On An On’s Nathan Eiesland on Breaking Up the Band, New Music

The singer/guitarist on the split: "If we kill a brand, fuck that, who cares?"

OnAnOn

 

Experimental pop trio On An On have announced an indefinite hiatus. The band released two studio albums (2013’s Give In, and 2015’s And the Wave Has Two Sides) and spent much of the last four years touring the U.S. and Europe. Eiesland, keyboardist Alissa Ricci and bassist Ryne Estwing worried that the band was becoming a bit too “Hollywood,” and perhaps the time was right for each to individually pursue other creative ventures.

“It’s very bittersweet,” vocalist/guitarist Nathan Eiesland says of the split.

On An On realized, explains Eiesland, “that we have more power to do what we want still, and if we kill a brand, fuck that, who cares? I think that the people who are really fans of On An On are actually fans of us as artists and as people.” And they are banking on those fans following them down their new paths. It’s not a sad breakup moment for the band, Eiesland says. “It’s more like a tree splitting into a couple branches. It’s growing into something even more than it could be.”

Estwing has just finished mastering a record for his side project Louis, and he also has an electronic duo in the works called Mlmo. Ricci is taking a “Dada-ist” approach to creating “art-driven sonic pieces” – creating ambient music and sound sculptures.

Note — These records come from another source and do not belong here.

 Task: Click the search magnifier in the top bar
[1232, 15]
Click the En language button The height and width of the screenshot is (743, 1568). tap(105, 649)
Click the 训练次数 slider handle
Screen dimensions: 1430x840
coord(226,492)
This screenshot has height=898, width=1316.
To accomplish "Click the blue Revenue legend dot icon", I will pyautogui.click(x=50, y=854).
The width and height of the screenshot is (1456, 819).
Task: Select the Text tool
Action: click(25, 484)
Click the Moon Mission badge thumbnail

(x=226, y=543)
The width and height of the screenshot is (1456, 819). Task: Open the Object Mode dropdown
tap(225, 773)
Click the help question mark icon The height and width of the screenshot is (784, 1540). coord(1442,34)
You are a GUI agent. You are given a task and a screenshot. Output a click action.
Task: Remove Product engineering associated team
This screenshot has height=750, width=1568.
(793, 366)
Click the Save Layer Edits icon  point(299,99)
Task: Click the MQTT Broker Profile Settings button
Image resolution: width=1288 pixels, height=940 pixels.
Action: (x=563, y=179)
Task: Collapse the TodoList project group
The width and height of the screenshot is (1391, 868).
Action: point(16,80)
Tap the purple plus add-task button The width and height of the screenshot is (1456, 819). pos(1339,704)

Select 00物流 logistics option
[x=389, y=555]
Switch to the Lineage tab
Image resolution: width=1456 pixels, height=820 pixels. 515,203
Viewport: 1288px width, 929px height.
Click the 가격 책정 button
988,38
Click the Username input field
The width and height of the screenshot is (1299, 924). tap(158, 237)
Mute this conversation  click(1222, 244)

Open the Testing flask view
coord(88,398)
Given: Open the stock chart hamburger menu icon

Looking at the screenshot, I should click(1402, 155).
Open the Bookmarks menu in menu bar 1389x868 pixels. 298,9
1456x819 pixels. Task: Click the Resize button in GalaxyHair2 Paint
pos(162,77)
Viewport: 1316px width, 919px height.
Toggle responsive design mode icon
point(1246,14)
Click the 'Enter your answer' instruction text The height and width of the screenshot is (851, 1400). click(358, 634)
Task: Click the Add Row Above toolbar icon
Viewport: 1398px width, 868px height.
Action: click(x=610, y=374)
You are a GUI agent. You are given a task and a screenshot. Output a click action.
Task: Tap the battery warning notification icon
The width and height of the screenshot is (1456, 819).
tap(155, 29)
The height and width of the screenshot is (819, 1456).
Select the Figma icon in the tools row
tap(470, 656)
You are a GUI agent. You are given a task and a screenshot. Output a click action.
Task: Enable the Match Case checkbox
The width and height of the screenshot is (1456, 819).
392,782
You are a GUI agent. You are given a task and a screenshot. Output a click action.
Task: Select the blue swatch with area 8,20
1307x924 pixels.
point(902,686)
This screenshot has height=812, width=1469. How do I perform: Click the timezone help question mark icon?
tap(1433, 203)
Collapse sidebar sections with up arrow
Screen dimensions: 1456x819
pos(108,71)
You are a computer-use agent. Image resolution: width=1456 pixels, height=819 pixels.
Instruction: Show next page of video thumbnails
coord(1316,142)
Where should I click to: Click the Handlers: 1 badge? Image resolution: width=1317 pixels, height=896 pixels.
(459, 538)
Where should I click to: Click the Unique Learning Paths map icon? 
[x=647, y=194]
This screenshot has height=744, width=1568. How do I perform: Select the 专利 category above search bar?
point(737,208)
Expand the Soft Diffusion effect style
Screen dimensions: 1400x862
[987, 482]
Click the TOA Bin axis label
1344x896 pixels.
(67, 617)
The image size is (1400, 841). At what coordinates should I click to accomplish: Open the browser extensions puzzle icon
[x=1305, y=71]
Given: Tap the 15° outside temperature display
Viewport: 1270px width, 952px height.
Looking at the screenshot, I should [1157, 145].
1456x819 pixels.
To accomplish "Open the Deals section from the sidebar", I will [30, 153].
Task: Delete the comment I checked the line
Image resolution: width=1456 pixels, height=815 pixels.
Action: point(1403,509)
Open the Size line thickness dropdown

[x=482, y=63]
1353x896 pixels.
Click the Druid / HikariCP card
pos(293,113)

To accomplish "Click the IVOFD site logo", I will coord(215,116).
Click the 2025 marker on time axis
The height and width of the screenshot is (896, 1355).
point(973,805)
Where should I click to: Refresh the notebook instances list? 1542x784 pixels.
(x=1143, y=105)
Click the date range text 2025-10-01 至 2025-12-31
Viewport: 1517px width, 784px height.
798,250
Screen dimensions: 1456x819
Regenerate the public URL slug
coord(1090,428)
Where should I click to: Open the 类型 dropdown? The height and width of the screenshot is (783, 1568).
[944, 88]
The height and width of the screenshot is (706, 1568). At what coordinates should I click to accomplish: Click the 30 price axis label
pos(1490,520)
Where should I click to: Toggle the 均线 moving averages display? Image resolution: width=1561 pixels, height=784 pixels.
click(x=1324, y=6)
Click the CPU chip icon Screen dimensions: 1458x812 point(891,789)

Eiesland is focusing on one project with the potential to turn the music industry upside down. “I’m going to start a band with the whole world,” he says. He doesn’t have all the details and mechanisms figured out just yet, but he does have some clear ideas of the possibilities. “It’s not an anti-music industry, but it is a music anti-industry.”

The impetus came from a project he started a few years ago, recording every song, every bit of music he worked on, taking in all the mistakes, the wrong roads, the highlights and low. “Then,” he says, “I started talking to the recordings in a kind of schizophrenic way, and eventually it evolved into the concept of when I’m writing the recording is happening and I’m talking to the recording as if it’s you sitting in the room with me and we’re making this music together and we’re feeling around in the dark together.”

He loves the idea of letting fans in on the process, on the “pre-music music.” “The magical part for me is when the idea isn’t there and then all of a sudden it is and the song is there.”

He’s calling the project Como, after a neighborhood in his hometown of Minneapolis, and he’s hoping it will free him as a musician to continue to write some of his best songs and connect with fans on a new level. When he tours, he expects to be playing more house parties than the large venues he’s grown accustomed to playing throughout his career. “I get so much more from playing for 10 people in a living room and actually getting to talk to those people about what the stuff means to them and what it means to me,” Eiesland says.

Most of the recordings shared with his fans will be pretty simple, often just him and a piano. “People just want it to be sincere and someone to distill what it’s like to be alive,” he says. “That’s what I love about the music that I love. It’s just you living your life but you’re letting me in in this deep kaleidoscopic way.”